[Stored items]
◇ ◇ ◇

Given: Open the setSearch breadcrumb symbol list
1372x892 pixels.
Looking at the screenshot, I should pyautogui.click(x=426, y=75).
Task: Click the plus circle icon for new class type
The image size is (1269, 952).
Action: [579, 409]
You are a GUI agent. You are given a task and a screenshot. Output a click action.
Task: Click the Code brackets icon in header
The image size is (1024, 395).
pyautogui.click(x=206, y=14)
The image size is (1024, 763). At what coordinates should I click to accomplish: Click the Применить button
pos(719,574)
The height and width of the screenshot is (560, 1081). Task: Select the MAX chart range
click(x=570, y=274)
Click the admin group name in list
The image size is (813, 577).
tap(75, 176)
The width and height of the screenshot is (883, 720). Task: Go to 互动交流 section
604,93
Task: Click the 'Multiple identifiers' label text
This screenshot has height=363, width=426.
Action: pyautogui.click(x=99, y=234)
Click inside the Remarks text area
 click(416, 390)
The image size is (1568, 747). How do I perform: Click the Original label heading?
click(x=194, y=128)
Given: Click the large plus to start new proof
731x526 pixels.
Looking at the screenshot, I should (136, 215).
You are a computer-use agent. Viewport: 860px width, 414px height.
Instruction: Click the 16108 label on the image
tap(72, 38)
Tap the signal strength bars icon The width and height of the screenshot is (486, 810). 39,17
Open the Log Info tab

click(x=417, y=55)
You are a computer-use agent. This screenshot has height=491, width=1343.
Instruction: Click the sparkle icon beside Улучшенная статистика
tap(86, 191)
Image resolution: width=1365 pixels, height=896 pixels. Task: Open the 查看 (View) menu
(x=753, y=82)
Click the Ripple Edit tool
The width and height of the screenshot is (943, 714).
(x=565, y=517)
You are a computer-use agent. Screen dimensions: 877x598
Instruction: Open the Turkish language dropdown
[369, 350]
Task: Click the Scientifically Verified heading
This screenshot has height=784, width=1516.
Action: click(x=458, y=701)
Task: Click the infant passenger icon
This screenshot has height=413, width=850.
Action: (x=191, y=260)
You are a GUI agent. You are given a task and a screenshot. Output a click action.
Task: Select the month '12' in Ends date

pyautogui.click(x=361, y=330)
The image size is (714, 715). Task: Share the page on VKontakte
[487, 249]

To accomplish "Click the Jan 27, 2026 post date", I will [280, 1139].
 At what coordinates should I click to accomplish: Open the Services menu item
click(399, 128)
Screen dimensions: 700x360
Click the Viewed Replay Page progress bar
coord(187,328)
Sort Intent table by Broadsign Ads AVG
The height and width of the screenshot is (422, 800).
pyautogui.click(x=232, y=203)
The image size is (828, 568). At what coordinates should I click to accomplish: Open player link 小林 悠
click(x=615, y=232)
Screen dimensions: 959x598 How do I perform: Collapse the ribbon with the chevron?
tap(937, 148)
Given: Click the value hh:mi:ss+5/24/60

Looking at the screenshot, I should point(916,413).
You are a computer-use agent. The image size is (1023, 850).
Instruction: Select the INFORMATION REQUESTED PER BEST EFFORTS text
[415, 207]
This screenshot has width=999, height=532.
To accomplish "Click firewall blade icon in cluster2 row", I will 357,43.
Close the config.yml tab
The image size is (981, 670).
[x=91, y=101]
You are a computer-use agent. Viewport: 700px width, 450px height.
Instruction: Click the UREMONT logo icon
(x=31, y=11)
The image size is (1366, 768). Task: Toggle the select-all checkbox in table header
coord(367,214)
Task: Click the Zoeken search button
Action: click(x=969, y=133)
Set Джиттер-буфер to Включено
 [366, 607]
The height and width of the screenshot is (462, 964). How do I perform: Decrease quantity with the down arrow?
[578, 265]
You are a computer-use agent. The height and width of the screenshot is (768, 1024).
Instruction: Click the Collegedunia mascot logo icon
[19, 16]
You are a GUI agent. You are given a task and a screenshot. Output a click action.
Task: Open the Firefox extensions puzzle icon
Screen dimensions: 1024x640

◇ ◇ ◇

Your instructions
Each record must be repeated exactly as it is.

Response to this task
Given: Open the setSearch breadcrumb symbol list
1372x892 pixels.
Looking at the screenshot, I should pyautogui.click(x=426, y=75).
Task: Click the plus circle icon for new class type
The image size is (1269, 952).
Action: [579, 409]
You are a GUI agent. You are given a task and a screenshot. Output a click action.
Task: Click the Code brackets icon in header
The image size is (1024, 395).
pyautogui.click(x=206, y=14)
The image size is (1024, 763). At what coordinates should I click to accomplish: Click the Применить button
pos(719,574)
The height and width of the screenshot is (560, 1081). Task: Select the MAX chart range
click(x=570, y=274)
Click the admin group name in list
The image size is (813, 577).
tap(75, 176)
The width and height of the screenshot is (883, 720). Task: Go to 互动交流 section
604,93
Task: Click the 'Multiple identifiers' label text
This screenshot has height=363, width=426.
Action: pyautogui.click(x=99, y=234)
Click inside the Remarks text area
 click(416, 390)
The image size is (1568, 747). How do I perform: Click the Original label heading?
click(x=194, y=128)
Given: Click the large plus to start new proof
731x526 pixels.
Looking at the screenshot, I should (136, 215).
You are a computer-use agent. Viewport: 860px width, 414px height.
Instruction: Click the 16108 label on the image
tap(72, 38)
Tap the signal strength bars icon The width and height of the screenshot is (486, 810). 39,17
Open the Log Info tab

click(x=417, y=55)
You are a computer-use agent. This screenshot has height=491, width=1343.
Instruction: Click the sparkle icon beside Улучшенная статистика
tap(86, 191)
Image resolution: width=1365 pixels, height=896 pixels. Task: Open the 查看 (View) menu
(x=753, y=82)
Click the Ripple Edit tool
The width and height of the screenshot is (943, 714).
(x=565, y=517)
You are a computer-use agent. Screen dimensions: 877x598
Instruction: Open the Turkish language dropdown
[369, 350]
Task: Click the Scientifically Verified heading
This screenshot has height=784, width=1516.
Action: click(x=458, y=701)
Task: Click the infant passenger icon
This screenshot has height=413, width=850.
Action: (x=191, y=260)
You are a GUI agent. You are given a task and a screenshot. Output a click action.
Task: Select the month '12' in Ends date

pyautogui.click(x=361, y=330)
The image size is (714, 715). Task: Share the page on VKontakte
[487, 249]

To accomplish "Click the Jan 27, 2026 post date", I will [280, 1139].
 At what coordinates should I click to accomplish: Open the Services menu item
click(399, 128)
Screen dimensions: 700x360
Click the Viewed Replay Page progress bar
coord(187,328)
Sort Intent table by Broadsign Ads AVG
The height and width of the screenshot is (422, 800).
pyautogui.click(x=232, y=203)
The image size is (828, 568). At what coordinates should I click to accomplish: Open player link 小林 悠
click(x=615, y=232)
Screen dimensions: 959x598 How do I perform: Collapse the ribbon with the chevron?
tap(937, 148)
Given: Click the value hh:mi:ss+5/24/60

Looking at the screenshot, I should point(916,413).
You are a computer-use agent. The image size is (1023, 850).
Instruction: Select the INFORMATION REQUESTED PER BEST EFFORTS text
[415, 207]
This screenshot has width=999, height=532.
To accomplish "Click firewall blade icon in cluster2 row", I will 357,43.
Close the config.yml tab
The image size is (981, 670).
[x=91, y=101]
You are a computer-use agent. Viewport: 700px width, 450px height.
Instruction: Click the UREMONT logo icon
(x=31, y=11)
The image size is (1366, 768). Task: Toggle the select-all checkbox in table header
coord(367,214)
Task: Click the Zoeken search button
Action: click(x=969, y=133)
Set Джиттер-буфер to Включено
 [366, 607]
The height and width of the screenshot is (462, 964). How do I perform: Decrease quantity with the down arrow?
[578, 265]
You are a computer-use agent. The height and width of the screenshot is (768, 1024).
Instruction: Click the Collegedunia mascot logo icon
[19, 16]
You are a GUI agent. You are given a task and a screenshot. Output a click action.
Task: Open the Firefox extensions puzzle icon
Screen dimensions: 1024x640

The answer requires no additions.